Charismatic Armenian Prince Powers Ferocious ‘Nutcracker’ On TV

CHARISMATIC ARMENIAN PRINCE POWERS FEROCIOUS ‘NUTCRACKER’ ON TV

Bloomberg
Dec 17 2008

Interview by Stephen West

Dec. 17 (Bloomberg) — When the dancer Davit Karapetyan makes his
entrance in San Francisco Ballet’s production of "Nutcracker" (airing
on PBS tonight at 8 p.m. New York time), he can hardly see a thing.

Bearing down on his muscular shoulders is an 8-pound head piece made
of molded plastic, mesh and fake fur on a wire frame.

"Oh my god, it’s pretty heavy, it’s huge," Karapetyan said with a laugh
over a lunch of grilled fish near the company’s rehearsal hall. "The
visibility is very little. You can barely see."

Karapetyan must wear the mask — complete with nut-cracking teeth,
tapered military hat and flame-red beard — during the first act’s
pitched battle between the toy soldiers, led by Karapetyan’s Nutcracker
Prince, and an opposing army of mice, led by the fierce Mouse King,
who sports an ermine-trimmed purple velvet frock coat, gold crown,
sharp claws and long, lethal- looking teeth on his own head-like mask.

Both armies are made up of child dancers, which presents its own
challenge, Karapetyan said.

"There’s lots of lights, and a lot of kids running from this side to
the other," he explained. "And at the same time you have this sword,
and when you start fighting you have to be careful.

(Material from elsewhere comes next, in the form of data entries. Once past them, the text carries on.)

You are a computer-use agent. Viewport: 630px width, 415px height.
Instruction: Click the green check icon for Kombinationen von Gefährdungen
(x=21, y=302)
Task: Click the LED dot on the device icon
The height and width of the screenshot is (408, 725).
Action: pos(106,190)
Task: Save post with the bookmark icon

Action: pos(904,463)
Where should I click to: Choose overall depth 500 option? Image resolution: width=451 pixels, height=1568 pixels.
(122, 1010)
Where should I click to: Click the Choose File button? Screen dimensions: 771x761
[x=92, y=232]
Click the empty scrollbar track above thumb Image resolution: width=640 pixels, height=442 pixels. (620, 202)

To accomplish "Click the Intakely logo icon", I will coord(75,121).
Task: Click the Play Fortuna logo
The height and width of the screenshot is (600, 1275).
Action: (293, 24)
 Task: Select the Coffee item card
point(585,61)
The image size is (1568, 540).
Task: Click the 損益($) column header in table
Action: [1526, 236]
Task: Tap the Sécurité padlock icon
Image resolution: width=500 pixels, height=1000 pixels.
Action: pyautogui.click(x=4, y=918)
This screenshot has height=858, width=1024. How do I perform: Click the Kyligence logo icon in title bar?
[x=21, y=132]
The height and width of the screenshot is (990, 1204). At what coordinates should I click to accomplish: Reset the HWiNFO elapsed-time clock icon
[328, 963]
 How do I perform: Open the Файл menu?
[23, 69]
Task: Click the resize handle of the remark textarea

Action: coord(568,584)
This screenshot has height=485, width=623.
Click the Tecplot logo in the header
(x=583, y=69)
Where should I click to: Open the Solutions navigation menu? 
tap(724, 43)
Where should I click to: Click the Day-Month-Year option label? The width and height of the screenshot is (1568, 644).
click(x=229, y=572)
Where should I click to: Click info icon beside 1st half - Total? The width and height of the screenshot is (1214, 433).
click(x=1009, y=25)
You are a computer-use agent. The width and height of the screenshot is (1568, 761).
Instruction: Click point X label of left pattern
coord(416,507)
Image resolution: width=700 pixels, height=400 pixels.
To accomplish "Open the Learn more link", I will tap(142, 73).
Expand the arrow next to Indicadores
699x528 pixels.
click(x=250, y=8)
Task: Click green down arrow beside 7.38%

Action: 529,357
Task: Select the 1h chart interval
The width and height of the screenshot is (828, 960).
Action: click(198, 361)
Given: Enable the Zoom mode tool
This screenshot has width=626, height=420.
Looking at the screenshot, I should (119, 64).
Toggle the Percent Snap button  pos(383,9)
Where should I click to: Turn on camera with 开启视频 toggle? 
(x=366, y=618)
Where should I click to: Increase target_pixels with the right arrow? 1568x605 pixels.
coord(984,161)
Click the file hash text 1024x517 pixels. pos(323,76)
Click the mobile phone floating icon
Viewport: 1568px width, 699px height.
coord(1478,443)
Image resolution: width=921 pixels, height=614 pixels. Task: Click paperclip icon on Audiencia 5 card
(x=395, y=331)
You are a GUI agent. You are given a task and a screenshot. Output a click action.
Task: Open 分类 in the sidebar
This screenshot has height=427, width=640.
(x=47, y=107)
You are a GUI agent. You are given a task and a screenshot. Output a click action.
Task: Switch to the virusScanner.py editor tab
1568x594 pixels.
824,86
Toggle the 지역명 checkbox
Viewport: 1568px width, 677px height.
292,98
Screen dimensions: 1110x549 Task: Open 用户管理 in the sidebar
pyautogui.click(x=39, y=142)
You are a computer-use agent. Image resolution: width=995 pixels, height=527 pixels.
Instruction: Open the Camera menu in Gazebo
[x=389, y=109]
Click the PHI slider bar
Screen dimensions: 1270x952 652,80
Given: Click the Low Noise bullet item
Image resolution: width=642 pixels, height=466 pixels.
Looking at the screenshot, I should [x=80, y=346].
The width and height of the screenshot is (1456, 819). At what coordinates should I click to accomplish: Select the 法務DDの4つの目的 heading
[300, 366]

You don’t want
to hit anybody."

Sugar Plum Fairy

Karapetyan gets to show more of himself when he dances with the
Sugar Plum Fairy (portrayed by his real-life girlfriend, Vanessa
Zahorian) and in the second act’s elegant Grand Pas de Deux with
Maria Kochetkova.

The production, choreographed by the company’s artistic director,
Helgi Tomasson, was first performed in 2004. It features more than 170
lavish costumes designed by Martin Pakledinaz and an imaginative set
by Michael Yeargan that starts with a toy shop and the parlor of a San
Francisco Victorian house and morphs into the dreamlike settings of
the second act, with its Spanish, Arabian, Chinese and Russian dances.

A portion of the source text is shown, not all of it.